Olaf Scholz hat eine „sehr konstruktive Atmosphäre wahrgenommen“
Der deutsche Kanzler Olaf Scholz arbeitet bereits daran, zumindest straffällige Asylbewerber wieder nach Syrien abschieben zu können, wie es auch schon im Fall von Afghanistan geschieht. Er freute sich nach dem Gipfel darüber, wie sachlich die Auseinandersetzung mit der Migration verlaufen sei. Zuvor seien die Debatten oft aufgeregt und lang gewesen. „Das war diesmal ganz anders. Ich habe eine doch sehr konstruktive Atmosphäre wahrgenommen“, sagte Scholz.

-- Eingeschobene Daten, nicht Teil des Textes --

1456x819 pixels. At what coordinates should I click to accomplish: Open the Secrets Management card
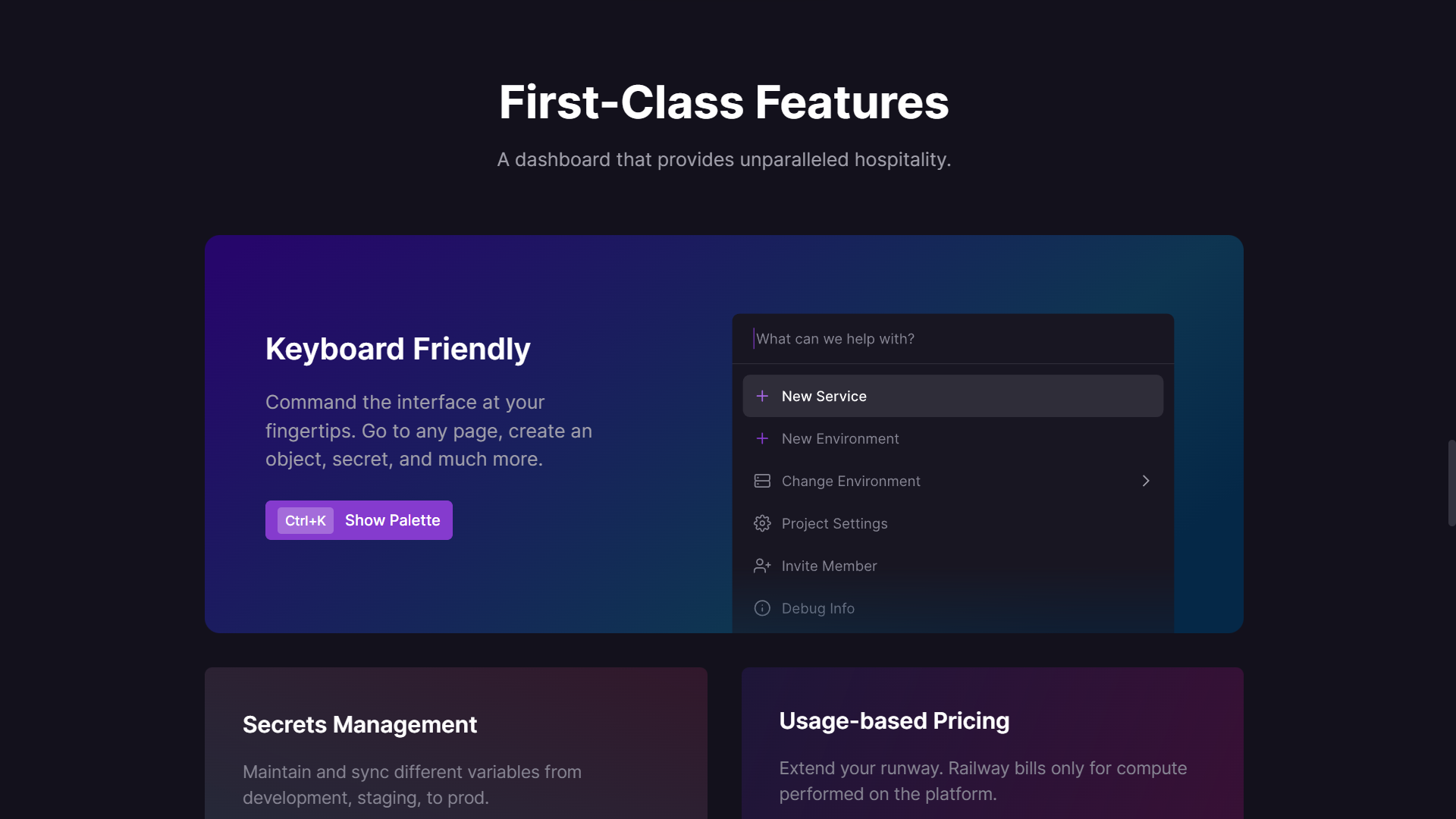pos(456,743)
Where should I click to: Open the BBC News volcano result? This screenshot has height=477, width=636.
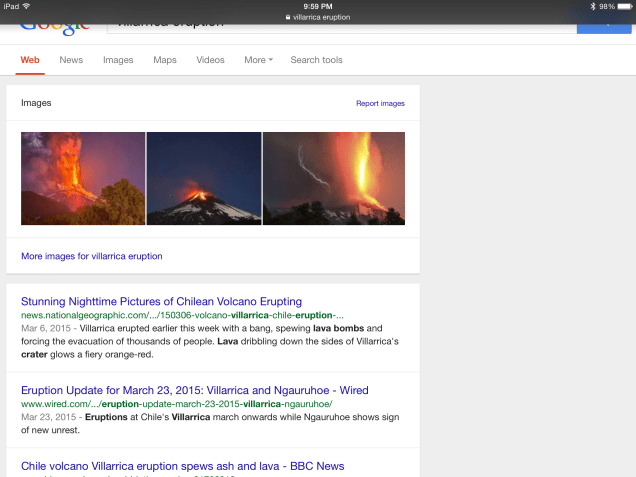pos(182,466)
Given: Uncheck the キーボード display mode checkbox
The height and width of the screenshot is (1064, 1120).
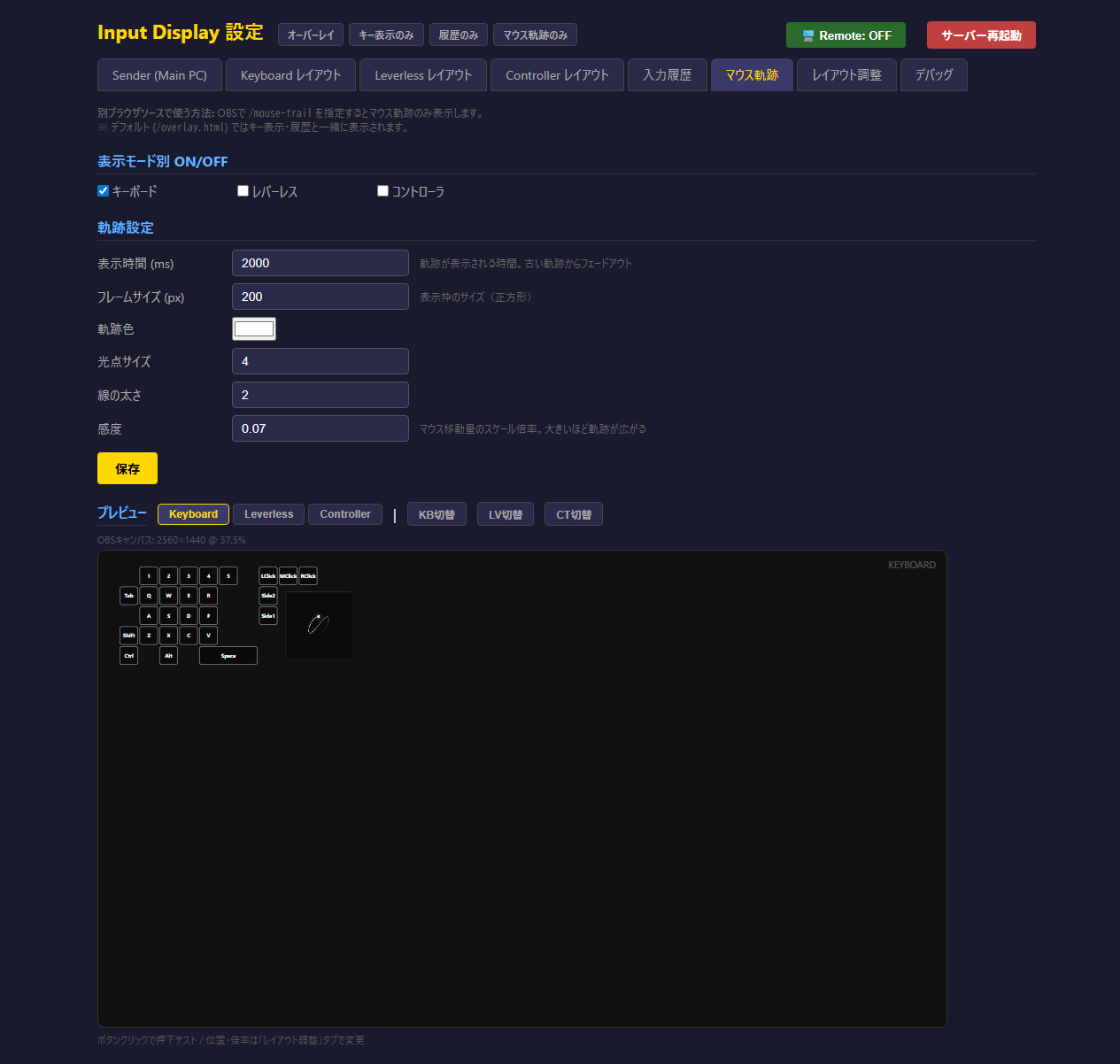Looking at the screenshot, I should [x=104, y=191].
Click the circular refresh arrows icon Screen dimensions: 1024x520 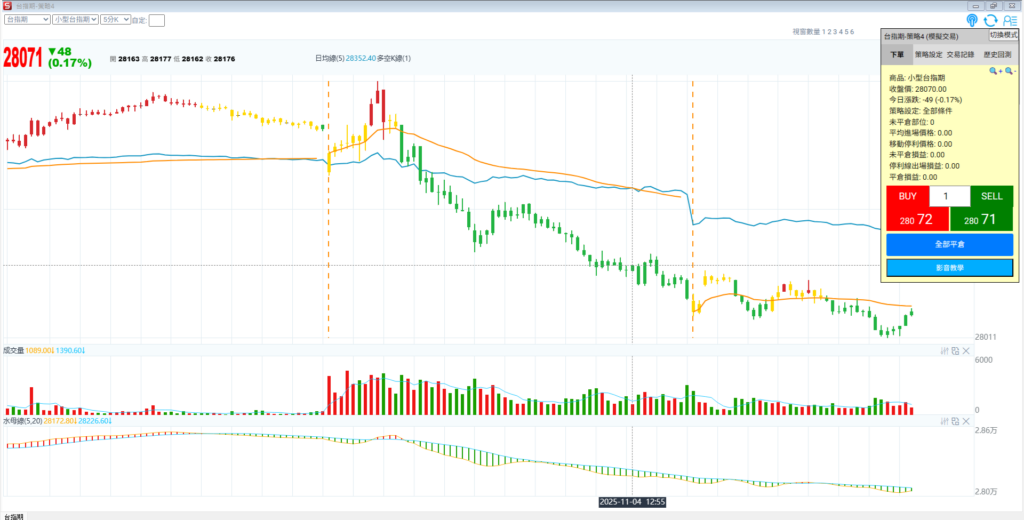[990, 20]
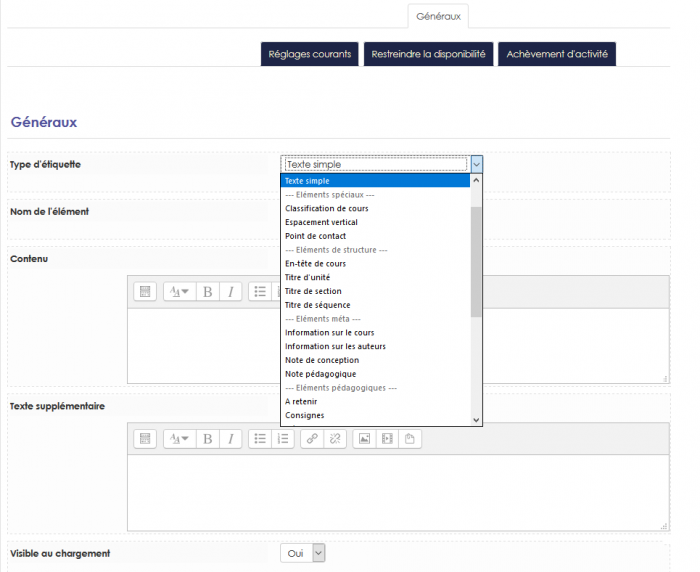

Seinem Amtskollegen aus Warschau maß er bei, dass die Situation an der Grenze zu Belarus außerordentliche Anstrengungen erfordere. „Und wer der polnischen Regierung abspricht, sich mit dem Problem beschäftigen zu dürfen, der handelt nicht verantwortlich“, sagte Scholz, vermied aber einen Kommentar zu Tusks Vorhaben, das Asylrecht auszusetzen. Was Polen am Ende umsetze, in Abstimmung mit der EU-Kommission, das sei ja bisher nicht klar.
Offen bleibt auch, ob eine Wende in der Migrationspolitik tatsächlich zustande kommt. Die allgemein härtere Gangart mag neu sein, die Ankündigungen sind es nicht. Man schaue nur in die Gipfelerklärung von November 2015: Inmitten der damaligen Flüchtlingskrise hatten die Teilnehmer auch beschlossen, die Außengrenzen besser schützen zu wollen, Abschiebungen zu beschleunigen und Fluchtursachen effektiver zu bekämpfen.